TASK INPUTS below:
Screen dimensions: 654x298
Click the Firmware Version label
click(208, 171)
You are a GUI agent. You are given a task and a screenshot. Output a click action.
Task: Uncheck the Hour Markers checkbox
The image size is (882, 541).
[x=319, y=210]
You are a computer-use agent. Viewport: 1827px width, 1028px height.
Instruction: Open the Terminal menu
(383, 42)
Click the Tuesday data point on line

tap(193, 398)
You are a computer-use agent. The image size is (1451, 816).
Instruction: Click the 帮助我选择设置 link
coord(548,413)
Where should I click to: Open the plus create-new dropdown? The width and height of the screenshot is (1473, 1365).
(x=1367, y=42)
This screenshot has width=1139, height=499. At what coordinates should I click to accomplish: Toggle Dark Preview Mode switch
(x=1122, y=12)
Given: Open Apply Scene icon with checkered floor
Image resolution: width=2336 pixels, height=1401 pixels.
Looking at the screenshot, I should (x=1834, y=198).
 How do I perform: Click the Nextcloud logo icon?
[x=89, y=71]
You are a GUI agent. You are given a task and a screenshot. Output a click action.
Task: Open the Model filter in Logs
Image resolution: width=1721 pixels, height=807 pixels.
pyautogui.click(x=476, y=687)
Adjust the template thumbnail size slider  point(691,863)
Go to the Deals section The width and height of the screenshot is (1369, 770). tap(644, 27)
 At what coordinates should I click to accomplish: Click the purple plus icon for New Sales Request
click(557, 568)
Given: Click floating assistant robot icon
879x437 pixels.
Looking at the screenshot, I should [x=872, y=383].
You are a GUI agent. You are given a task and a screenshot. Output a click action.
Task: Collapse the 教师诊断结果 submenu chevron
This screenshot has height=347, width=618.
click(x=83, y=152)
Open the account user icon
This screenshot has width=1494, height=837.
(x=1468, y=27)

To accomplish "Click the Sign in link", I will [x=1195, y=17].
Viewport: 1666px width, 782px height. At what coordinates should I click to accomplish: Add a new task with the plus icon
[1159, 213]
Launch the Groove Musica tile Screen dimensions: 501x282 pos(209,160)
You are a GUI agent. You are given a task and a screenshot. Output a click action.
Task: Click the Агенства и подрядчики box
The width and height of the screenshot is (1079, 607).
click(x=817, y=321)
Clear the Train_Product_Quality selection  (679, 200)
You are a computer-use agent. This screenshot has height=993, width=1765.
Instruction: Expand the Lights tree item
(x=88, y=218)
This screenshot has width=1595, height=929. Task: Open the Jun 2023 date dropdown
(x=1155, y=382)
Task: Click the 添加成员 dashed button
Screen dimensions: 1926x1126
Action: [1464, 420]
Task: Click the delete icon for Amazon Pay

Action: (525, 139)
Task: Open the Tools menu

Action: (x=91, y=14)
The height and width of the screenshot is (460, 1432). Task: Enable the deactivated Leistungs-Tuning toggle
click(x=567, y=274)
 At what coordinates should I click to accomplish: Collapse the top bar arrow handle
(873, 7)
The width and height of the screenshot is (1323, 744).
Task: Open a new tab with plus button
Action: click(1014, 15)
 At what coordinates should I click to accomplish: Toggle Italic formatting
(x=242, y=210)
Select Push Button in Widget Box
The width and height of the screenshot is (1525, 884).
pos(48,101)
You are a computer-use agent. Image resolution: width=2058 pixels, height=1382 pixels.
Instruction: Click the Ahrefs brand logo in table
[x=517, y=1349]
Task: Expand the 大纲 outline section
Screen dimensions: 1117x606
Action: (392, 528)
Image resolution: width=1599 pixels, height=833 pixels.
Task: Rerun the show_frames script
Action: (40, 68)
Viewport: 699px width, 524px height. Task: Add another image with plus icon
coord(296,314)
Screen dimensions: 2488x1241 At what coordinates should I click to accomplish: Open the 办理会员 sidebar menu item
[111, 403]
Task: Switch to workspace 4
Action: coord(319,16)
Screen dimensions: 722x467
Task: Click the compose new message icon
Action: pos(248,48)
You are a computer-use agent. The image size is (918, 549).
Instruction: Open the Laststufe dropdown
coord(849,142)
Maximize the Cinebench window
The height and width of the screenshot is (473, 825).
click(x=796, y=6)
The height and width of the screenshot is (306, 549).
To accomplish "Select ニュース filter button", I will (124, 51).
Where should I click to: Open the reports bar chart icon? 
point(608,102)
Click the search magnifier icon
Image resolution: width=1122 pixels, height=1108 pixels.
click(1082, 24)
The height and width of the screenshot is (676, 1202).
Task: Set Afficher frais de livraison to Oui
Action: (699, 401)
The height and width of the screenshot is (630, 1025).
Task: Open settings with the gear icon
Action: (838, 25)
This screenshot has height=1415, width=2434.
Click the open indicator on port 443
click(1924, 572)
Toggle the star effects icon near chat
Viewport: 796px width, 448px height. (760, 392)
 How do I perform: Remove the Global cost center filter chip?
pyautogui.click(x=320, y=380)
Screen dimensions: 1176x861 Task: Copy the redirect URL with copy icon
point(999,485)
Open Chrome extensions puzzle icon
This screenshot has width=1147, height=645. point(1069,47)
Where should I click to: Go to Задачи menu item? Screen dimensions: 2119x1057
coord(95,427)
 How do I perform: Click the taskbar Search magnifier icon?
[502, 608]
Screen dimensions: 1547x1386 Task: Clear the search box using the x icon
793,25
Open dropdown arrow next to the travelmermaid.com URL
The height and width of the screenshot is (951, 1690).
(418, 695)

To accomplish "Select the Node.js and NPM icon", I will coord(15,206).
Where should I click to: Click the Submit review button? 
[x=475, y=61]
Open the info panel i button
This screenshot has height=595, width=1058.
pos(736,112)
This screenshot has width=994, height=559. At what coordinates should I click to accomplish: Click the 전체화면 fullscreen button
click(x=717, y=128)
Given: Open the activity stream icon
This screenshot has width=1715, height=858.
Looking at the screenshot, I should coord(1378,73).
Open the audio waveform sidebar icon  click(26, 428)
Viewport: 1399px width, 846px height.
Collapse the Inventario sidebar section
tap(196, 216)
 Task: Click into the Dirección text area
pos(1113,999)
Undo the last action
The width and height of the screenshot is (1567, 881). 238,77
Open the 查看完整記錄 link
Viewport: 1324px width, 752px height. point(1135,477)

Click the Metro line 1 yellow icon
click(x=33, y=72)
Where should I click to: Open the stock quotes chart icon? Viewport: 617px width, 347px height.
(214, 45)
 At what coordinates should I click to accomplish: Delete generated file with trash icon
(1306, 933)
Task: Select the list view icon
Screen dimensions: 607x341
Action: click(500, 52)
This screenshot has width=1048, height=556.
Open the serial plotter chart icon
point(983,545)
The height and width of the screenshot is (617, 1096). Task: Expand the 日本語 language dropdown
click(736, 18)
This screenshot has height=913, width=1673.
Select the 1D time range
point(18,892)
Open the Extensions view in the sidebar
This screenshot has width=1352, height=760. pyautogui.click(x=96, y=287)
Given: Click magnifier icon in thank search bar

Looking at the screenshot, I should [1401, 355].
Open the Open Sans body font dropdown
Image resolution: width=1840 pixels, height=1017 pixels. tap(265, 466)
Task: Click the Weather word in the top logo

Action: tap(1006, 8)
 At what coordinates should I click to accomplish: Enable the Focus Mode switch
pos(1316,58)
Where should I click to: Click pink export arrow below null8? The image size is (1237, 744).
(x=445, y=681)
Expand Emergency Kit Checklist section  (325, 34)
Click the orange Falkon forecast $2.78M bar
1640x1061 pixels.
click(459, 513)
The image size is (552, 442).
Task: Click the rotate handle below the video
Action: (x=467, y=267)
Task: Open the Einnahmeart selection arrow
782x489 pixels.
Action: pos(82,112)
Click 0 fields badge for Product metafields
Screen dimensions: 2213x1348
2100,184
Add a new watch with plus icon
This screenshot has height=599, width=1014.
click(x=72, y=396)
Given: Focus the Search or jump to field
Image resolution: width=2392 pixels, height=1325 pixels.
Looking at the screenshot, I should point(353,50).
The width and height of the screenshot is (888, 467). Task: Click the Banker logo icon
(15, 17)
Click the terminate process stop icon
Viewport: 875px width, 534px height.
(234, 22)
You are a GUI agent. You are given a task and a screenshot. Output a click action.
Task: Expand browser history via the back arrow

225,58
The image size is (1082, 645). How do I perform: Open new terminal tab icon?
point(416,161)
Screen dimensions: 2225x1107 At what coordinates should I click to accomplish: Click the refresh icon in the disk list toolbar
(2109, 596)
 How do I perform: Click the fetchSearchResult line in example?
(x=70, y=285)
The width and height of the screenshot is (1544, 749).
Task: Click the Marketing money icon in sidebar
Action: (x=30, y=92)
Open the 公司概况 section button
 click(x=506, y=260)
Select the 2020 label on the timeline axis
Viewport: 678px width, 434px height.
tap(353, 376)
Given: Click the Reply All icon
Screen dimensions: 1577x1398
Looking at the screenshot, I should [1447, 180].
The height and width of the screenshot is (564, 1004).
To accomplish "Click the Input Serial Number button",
End of TASK INPUTS.
• [WHAT THE EXERCISE ASKS] Output the lines from the one holding "Click the orange Falkon forecast $2.78M bar" to the last line of the material, inclusive, exactly as they appear. Add no others.

• [TASK OUTPUT]
Click the orange Falkon forecast $2.78M bar
1640x1061 pixels.
click(459, 513)
The image size is (552, 442).
Task: Click the rotate handle below the video
Action: (x=467, y=267)
Task: Open the Einnahmeart selection arrow
782x489 pixels.
Action: pos(82,112)
Click 0 fields badge for Product metafields
Screen dimensions: 2213x1348
2100,184
Add a new watch with plus icon
This screenshot has height=599, width=1014.
click(x=72, y=396)
Given: Focus the Search or jump to field
Image resolution: width=2392 pixels, height=1325 pixels.
Looking at the screenshot, I should point(353,50).
The width and height of the screenshot is (888, 467). Task: Click the Banker logo icon
(15, 17)
Click the terminate process stop icon
Viewport: 875px width, 534px height.
(234, 22)
You are a GUI agent. You are given a task and a screenshot. Output a click action.
Task: Expand browser history via the back arrow

225,58
The image size is (1082, 645). How do I perform: Open new terminal tab icon?
point(416,161)
Screen dimensions: 2225x1107 At what coordinates should I click to accomplish: Click the refresh icon in the disk list toolbar
(2109, 596)
 How do I perform: Click the fetchSearchResult line in example?
(x=70, y=285)
The width and height of the screenshot is (1544, 749).
Task: Click the Marketing money icon in sidebar
Action: (x=30, y=92)
Open the 公司概况 section button
 click(x=506, y=260)
Select the 2020 label on the timeline axis
Viewport: 678px width, 434px height.
tap(353, 376)
Given: Click the Reply All icon
Screen dimensions: 1577x1398
Looking at the screenshot, I should [1447, 180].
The height and width of the screenshot is (564, 1004).
To accomplish "Click the Input Serial Number button",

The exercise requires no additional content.